> REQUIRED WORK
Rewrite everything from the line containing "Task: Open the" down to the line containing "the Google apps", with "grid" replaced by "menu" and nothing else changed. Leave the pictures out.

> DATASET EXTRACT
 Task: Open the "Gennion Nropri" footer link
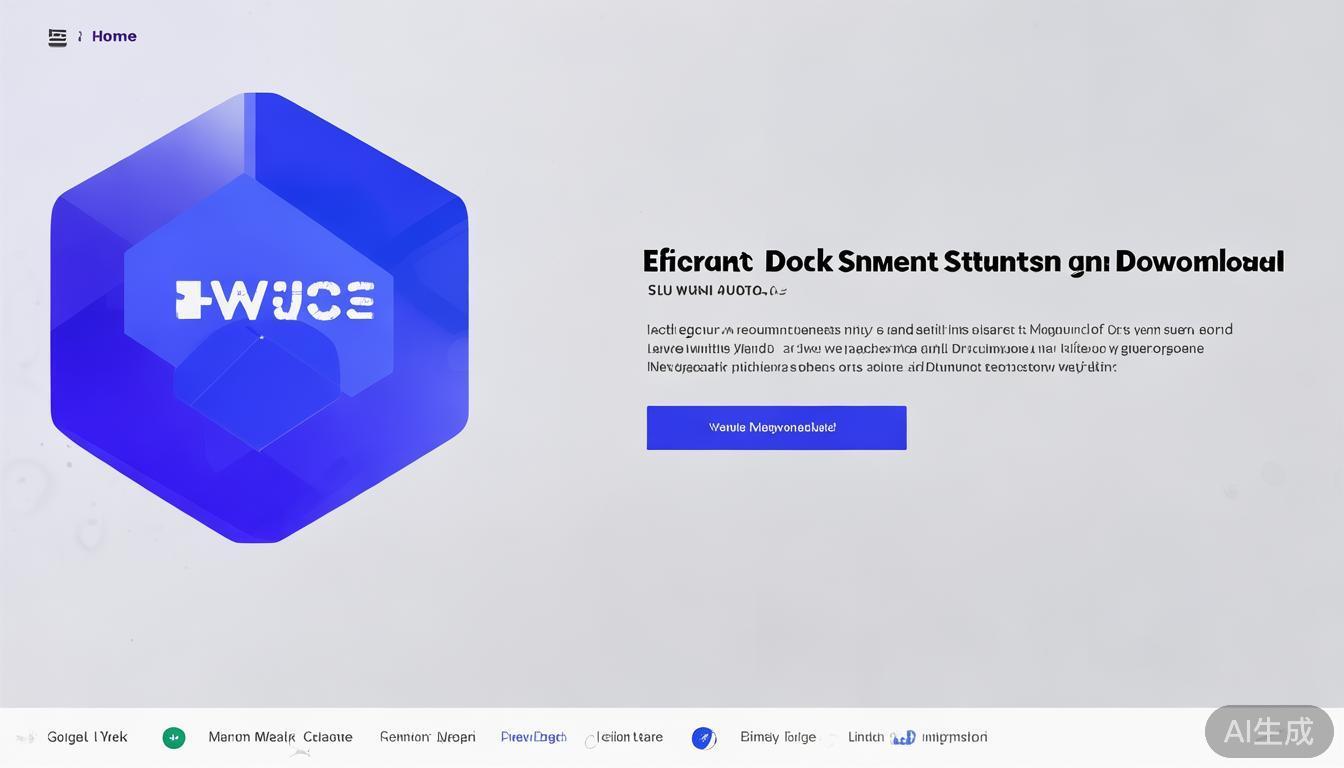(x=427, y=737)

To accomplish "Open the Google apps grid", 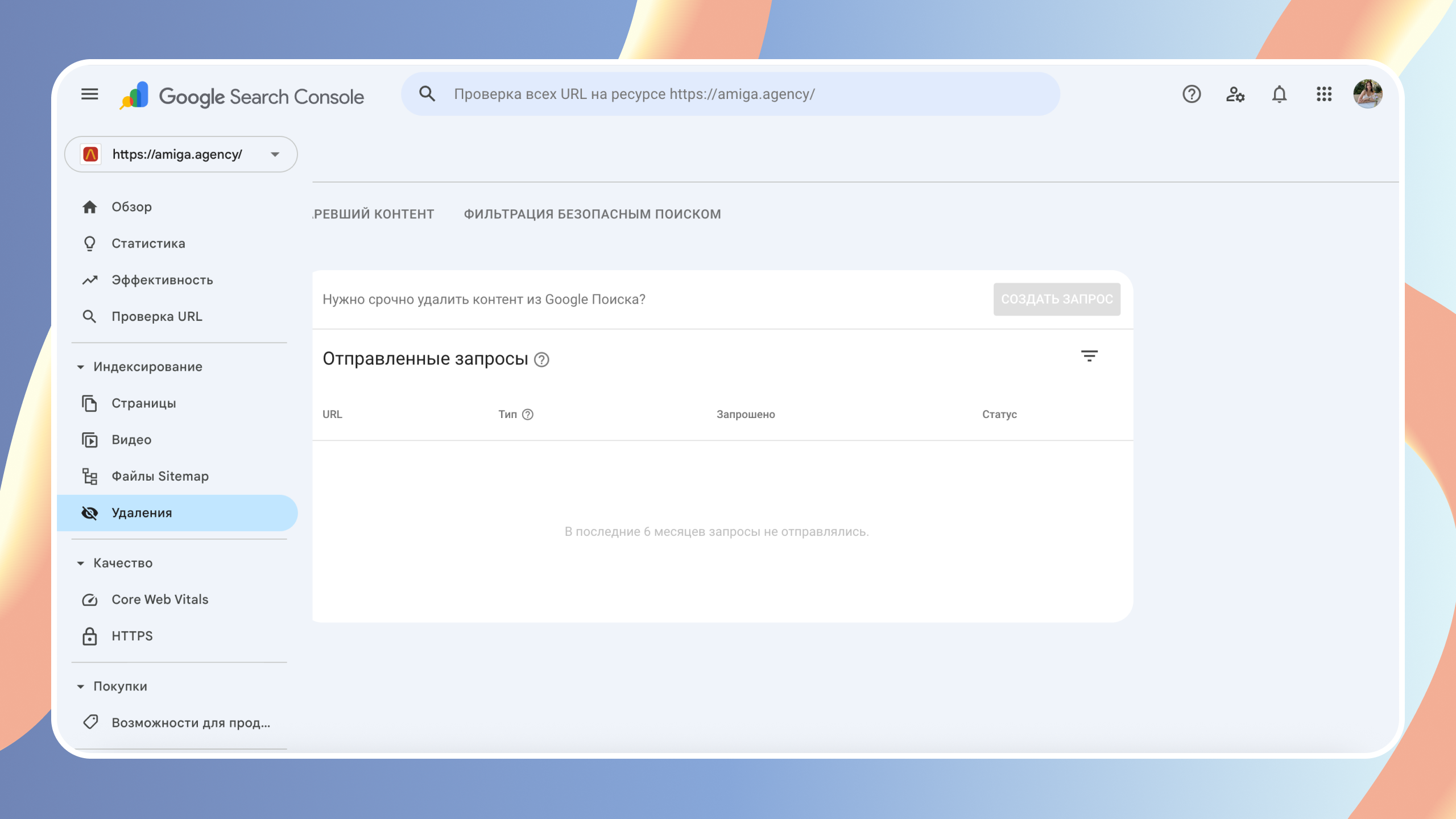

...

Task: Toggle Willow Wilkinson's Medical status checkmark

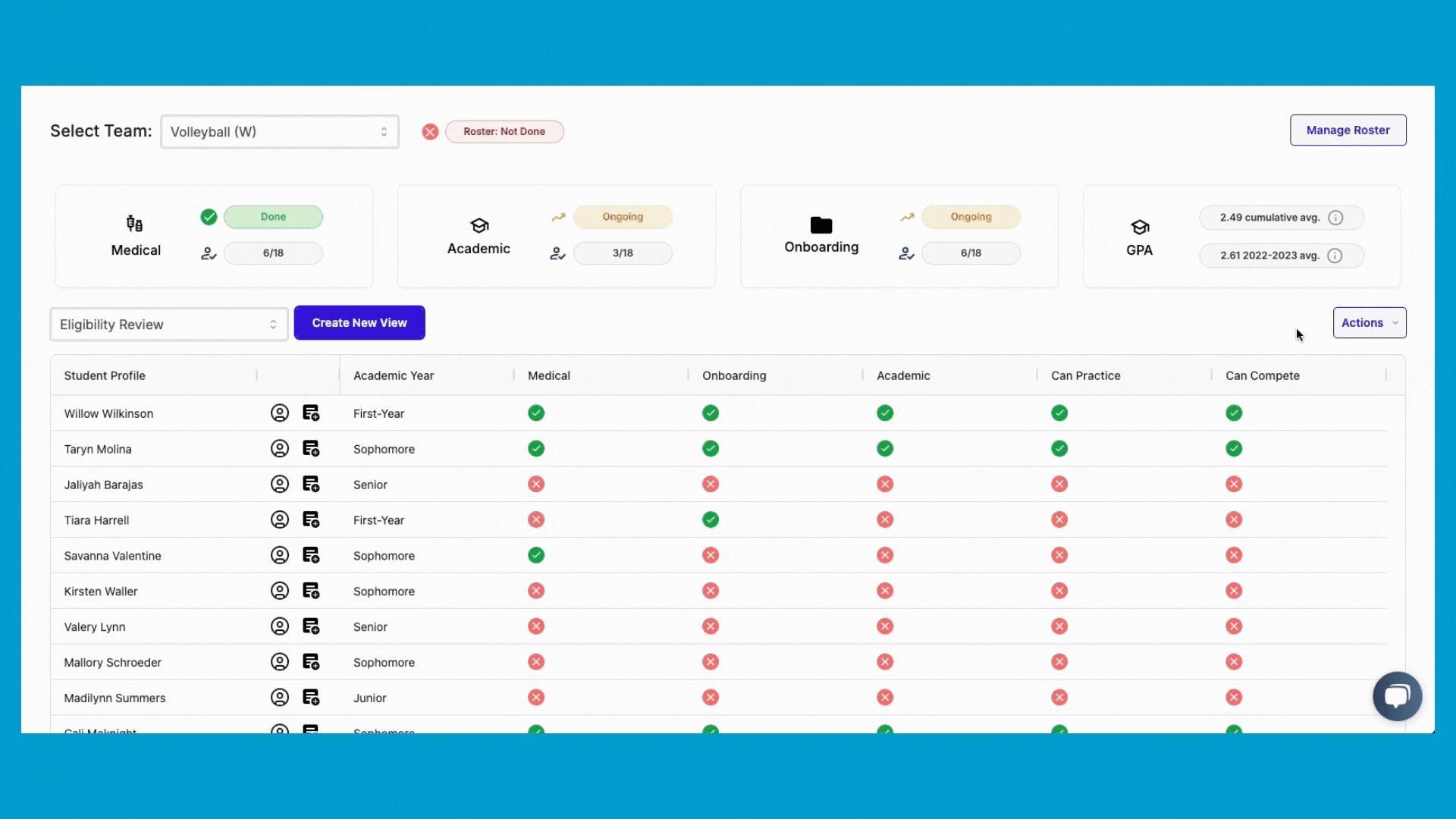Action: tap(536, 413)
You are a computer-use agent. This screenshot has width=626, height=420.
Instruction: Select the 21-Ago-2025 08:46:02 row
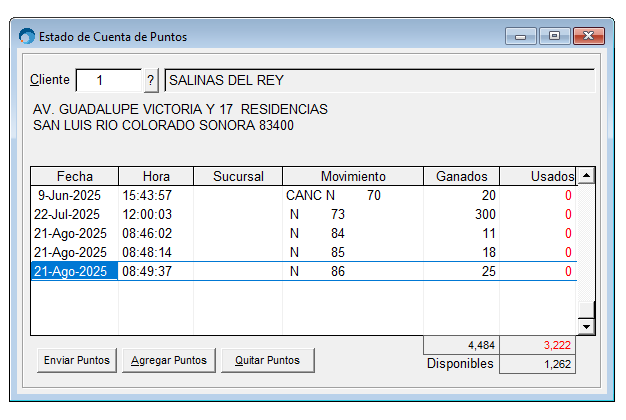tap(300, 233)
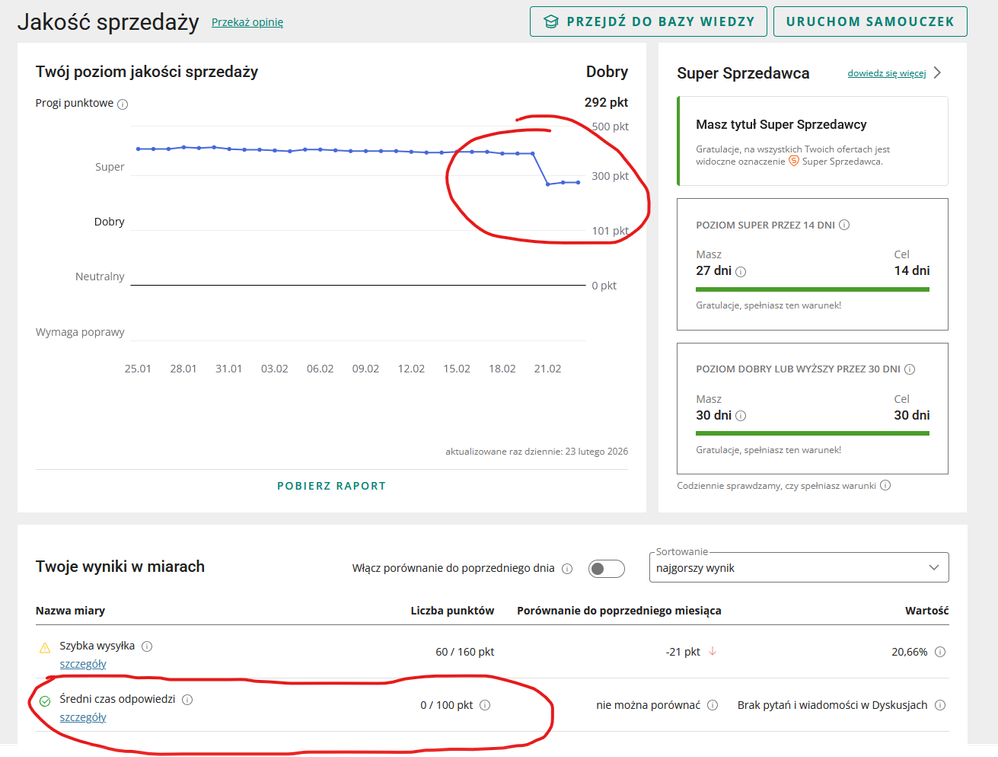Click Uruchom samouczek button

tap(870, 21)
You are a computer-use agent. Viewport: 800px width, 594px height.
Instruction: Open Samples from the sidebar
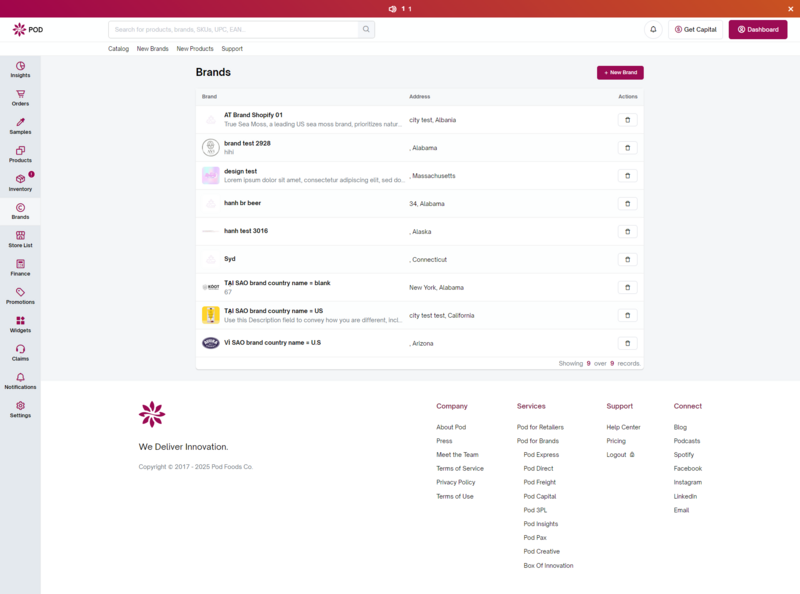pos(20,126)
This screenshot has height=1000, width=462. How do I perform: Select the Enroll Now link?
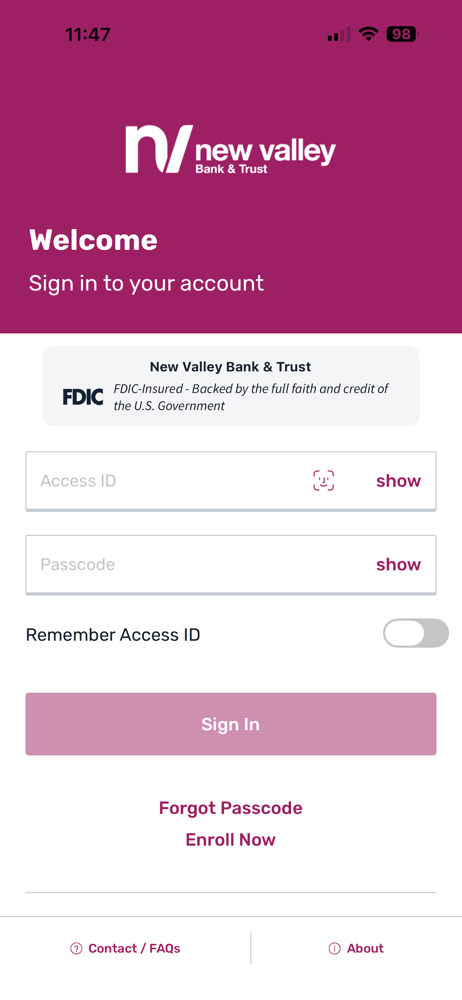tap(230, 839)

--

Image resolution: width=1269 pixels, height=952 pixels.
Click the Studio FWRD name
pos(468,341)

> WRITTEN RESPONSE
 Task: Open the "Gennion Nropri" footer link
(x=427, y=737)

To accomplish "Open the Google apps menu", 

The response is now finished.